Suivre sa consommation en temps réel

A l'heure où Linky fait couler beaucoup d'encre, des compteurs intelligents ont mis en place dans une centaine de logements. Ils permettent de recueillir des données sur la consommation globale.

Prenons l'exemple d'un chauffe-eau électrique. Nous prenons nos douches en général à la même heure le matin. L'appareil se déclenche la nuit et crée un pic de consommation inutile. Il est possible de mieux anticiper. Le compteur est fourni à l'heure actuelle aux habitants d'Issy-les-Moulineaux gratuitement. Le modèle économique reste à définir. L'association UFC-Que Choisir parle d'une facture qui va bondir.

"Les compteurs actuels ont une tolérance qui permet aux consommateurs de dépasser la puissance prévue par leur abonnement sans que leur compteur disjoncte. Cela sera impossible avec Linky", explique Alain Bazot, président de l'UFC-Que Choisir. "Nous souhaiterions que chaque foyer bénéficie d'une année pour réévaluer sa consommation à compter du jour où Linky est installé chez lui", précise Alain Bazot. Une réflexion doit donc s'engager.

Des lampadaires intelligents

Les bâtiments tertiaires sont eux aussi optimisés. C'est ainsi qu'après l'immeuble test Galeo, siège de Bouygues Immobilier, la Tour Sequana occupée par Bouygues Telecom, vient à son tour d’être équipée par Schneider Electric d’un système d’aide au pilotage du bâtiment. Quand elle a vu le jour en 2009, l'univers des smart grids lui était totalement inconnu.

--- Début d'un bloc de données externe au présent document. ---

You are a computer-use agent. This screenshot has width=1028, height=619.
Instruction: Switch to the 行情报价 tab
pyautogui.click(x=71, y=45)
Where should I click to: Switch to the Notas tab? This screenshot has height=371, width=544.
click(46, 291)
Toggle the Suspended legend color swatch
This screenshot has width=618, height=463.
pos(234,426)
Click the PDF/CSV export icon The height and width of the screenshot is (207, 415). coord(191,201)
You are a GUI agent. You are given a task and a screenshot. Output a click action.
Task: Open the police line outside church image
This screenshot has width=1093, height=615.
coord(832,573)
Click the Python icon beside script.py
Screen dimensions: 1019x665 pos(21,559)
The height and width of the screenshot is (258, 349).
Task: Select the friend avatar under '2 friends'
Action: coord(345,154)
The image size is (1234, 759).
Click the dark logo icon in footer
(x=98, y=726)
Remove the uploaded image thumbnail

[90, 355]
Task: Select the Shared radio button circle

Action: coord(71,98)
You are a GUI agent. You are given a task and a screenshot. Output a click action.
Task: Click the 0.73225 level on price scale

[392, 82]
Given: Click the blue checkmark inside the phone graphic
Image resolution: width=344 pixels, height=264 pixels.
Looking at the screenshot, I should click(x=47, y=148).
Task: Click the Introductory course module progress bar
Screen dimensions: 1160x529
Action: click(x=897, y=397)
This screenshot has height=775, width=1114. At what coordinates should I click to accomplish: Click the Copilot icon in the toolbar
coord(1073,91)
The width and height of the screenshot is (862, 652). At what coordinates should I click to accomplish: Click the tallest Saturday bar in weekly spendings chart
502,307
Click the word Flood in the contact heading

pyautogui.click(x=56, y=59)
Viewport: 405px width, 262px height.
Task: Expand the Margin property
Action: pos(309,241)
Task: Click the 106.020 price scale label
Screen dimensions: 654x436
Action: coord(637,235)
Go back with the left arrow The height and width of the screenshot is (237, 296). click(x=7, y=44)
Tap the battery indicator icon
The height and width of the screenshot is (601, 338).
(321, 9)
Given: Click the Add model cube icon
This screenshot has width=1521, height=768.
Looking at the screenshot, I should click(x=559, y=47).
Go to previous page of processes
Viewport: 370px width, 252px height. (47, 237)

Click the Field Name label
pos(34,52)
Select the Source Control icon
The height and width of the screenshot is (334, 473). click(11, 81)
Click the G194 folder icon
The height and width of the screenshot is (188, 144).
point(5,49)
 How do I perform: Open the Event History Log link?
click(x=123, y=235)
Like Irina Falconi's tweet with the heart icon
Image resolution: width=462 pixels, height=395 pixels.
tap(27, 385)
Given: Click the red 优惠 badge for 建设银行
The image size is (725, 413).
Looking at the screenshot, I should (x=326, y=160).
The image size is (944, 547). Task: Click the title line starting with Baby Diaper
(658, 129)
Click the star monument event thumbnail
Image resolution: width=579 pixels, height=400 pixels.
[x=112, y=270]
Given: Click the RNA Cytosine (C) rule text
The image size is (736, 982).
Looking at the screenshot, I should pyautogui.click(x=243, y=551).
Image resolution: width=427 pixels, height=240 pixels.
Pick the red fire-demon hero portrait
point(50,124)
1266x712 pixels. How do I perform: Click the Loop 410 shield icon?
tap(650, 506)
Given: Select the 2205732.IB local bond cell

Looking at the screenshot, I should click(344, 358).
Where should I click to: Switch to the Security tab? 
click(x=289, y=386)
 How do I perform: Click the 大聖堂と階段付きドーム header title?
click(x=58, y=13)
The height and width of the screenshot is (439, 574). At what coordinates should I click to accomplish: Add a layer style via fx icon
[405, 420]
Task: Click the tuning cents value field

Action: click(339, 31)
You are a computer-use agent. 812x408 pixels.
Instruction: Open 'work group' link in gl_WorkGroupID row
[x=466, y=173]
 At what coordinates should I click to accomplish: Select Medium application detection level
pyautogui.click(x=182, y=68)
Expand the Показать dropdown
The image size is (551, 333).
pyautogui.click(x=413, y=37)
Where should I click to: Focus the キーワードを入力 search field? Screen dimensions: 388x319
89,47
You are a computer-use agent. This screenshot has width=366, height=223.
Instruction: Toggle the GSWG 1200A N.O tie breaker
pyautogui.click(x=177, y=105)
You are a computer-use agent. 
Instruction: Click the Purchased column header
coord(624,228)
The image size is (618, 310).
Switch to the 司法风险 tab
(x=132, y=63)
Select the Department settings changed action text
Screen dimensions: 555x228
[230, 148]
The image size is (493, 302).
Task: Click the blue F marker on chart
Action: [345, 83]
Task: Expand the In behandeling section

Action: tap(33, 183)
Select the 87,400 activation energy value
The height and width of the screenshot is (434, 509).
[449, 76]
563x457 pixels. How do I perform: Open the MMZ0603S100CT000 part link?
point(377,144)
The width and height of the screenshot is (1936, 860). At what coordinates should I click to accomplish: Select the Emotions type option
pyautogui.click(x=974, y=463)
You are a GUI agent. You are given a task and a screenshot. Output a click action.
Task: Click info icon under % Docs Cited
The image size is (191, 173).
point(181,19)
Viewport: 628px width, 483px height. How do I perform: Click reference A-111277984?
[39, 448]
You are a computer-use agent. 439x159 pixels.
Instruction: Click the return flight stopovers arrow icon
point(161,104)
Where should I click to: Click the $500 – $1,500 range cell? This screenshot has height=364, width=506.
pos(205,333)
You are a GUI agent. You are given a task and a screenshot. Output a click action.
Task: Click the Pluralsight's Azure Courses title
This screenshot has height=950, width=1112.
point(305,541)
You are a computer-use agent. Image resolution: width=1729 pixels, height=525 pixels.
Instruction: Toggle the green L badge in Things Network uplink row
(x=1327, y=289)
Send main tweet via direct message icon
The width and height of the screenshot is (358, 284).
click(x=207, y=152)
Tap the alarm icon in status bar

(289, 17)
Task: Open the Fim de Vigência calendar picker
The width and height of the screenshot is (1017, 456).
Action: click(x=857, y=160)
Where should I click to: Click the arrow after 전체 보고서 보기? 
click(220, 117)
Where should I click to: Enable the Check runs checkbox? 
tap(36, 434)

C'est ainsi qu'en pleine vague de chaleur, les bureaux ont été rafraîchis la journée par du froid produit et stocké au cours de la nuit précédente. De la glace a pu être fabriquée avec une énergie moins chère et réinjectée dans les circuits d'eau dans la journée. Au final, une économie de 500 kilowattheures, c'est l'équivalent de la consommation de quelques centaines de logements.

Et que dire des lampadaires intelligents. Bouygues Energies&Services en a mis en place dans trois rues d'Issy-Les-Moulineaux. L'éclairage est au plus fort en début de soirée puis il se module et surtout au passage d'une voiture il peut augmenter. Les panneaux sont équipés de deux éclairages, un sur la voie, l'autre sur la rue car les passants bénéficient toujours du même éclairage. Les réductions de coût sont considérables, au moins 10%. Ce poste représente en moyenne 40% de la facture d’électricité d’une collectivité locale.

Des changements de modèle

Toutes les pistes sont à l'étude notamment en matière de stockage d'énergie. ERDF va lancer une expérimentation dans un poste de distribution publique, en l'occurrence celui de la rue Bara. Ce sont des batteries de seconde vie issues de véhicules électriques qui vont stocker et déstocker l'énergie.

Le projet permettra d'absorber la production locale d'énergie photovoltaïque ou d'injecter dans le réseau l'énergie stockée. Il est tout à fait possible d'envisager aller plus loin et connecter les bâtiments tertiaires au résidentiel. C'est ainsi que des panneaux photovoltaïques ont été installés sur la tour Sequana. De quoi assurer une production locale d'énergie d'une puissance de 25 kW.

Le week-end, les bureaux n'en ont pas toujours l'usage. Pourquoi ne pas envisager de distribuer cette énergie alentour. Mais l'auto-consommation demande une évolution des mentalités et de la réglementation. L'achat et la revente d’énergie sont interdits et il n'y a pas de statut de vendeur d'énergie.

Comme le précise Cécile Tuil, VP Influence Strategy chez Schneider Electric, IssyGrid va contribuer à montrer la valeur économique de tels projets car l'un des freins au développement est l'absence de modèle économique solide. Ce n'est que le début. Les entreprises comptent bien élargir le cercle de leurs partenaires, poursuivre le développement des outils numériques ou encore intégrer d'autres énergies comme les réseaux de chaleur.

Le projet IssyGrid fascine aussi. Une délégation chinoise et une autre venue de San Francisco ont pu constater de visu les avancées du premier réseau d'énergie intelligent. La France a aussi ses champions.